The Biloxi tribe (Tanêks(a)) are Native Americans of the Siouan-Catawban language family. When first encountered by Europeans in 1699, the Biloxi inhabited an area near the coast of the Gulf of Mexico near what is now the city of Biloxi, Mississippi. They were eventually forced west into Louisiana and eastern Texas. The Biloxi language (Tanêksąyaa ade) has been extinct since the 1930s, when the last known semi-speaker, Emma Jackson, died.

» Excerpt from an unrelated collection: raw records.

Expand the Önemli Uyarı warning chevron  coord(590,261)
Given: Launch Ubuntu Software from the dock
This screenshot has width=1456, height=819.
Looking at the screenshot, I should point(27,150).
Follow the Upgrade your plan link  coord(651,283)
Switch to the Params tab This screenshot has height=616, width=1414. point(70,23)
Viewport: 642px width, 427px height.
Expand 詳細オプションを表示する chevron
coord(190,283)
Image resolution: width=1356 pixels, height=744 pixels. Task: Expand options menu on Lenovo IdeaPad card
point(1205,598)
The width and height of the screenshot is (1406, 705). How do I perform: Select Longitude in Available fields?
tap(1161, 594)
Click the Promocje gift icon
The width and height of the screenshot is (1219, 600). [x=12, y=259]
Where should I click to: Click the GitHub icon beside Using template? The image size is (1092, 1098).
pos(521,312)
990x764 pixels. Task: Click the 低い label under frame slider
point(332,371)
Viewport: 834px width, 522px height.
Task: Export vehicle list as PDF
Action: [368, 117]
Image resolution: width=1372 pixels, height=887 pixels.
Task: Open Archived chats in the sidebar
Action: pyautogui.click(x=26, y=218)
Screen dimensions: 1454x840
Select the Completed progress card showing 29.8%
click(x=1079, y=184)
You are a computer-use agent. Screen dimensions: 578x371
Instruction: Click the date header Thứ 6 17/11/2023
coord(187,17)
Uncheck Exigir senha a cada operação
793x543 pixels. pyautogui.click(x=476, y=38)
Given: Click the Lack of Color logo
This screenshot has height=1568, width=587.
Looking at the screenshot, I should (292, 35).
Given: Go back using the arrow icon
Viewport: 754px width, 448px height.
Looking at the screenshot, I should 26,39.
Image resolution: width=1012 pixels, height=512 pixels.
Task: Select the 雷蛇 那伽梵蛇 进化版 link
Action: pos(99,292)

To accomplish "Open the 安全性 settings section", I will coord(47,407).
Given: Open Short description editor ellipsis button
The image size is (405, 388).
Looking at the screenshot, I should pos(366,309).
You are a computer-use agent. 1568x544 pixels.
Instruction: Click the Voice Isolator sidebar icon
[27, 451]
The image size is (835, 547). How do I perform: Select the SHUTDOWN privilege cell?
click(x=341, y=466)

Today, remaining Biloxi descendants have merged with the Tunica and other remnant peoples. Together they were federally recognized in 1981; today they are called the Tunica-Biloxi Indian Tribe and share a small reservation in Avoyelles Parish, Louisiana. Descendants of several other small tribes are enrolled with them. The two main tribes were from different language families: the Biloxi were Siouan-Catawban-speaking and the Tunica likely had an isolate language. Today, the tribe members speak English or French.

==History==
Little is known of Biloxi history prior to their contact with Europeans in 1699. Information about the tribe has been derived from archeological studies, oral histories recounting their traditions, and materials of related tribes.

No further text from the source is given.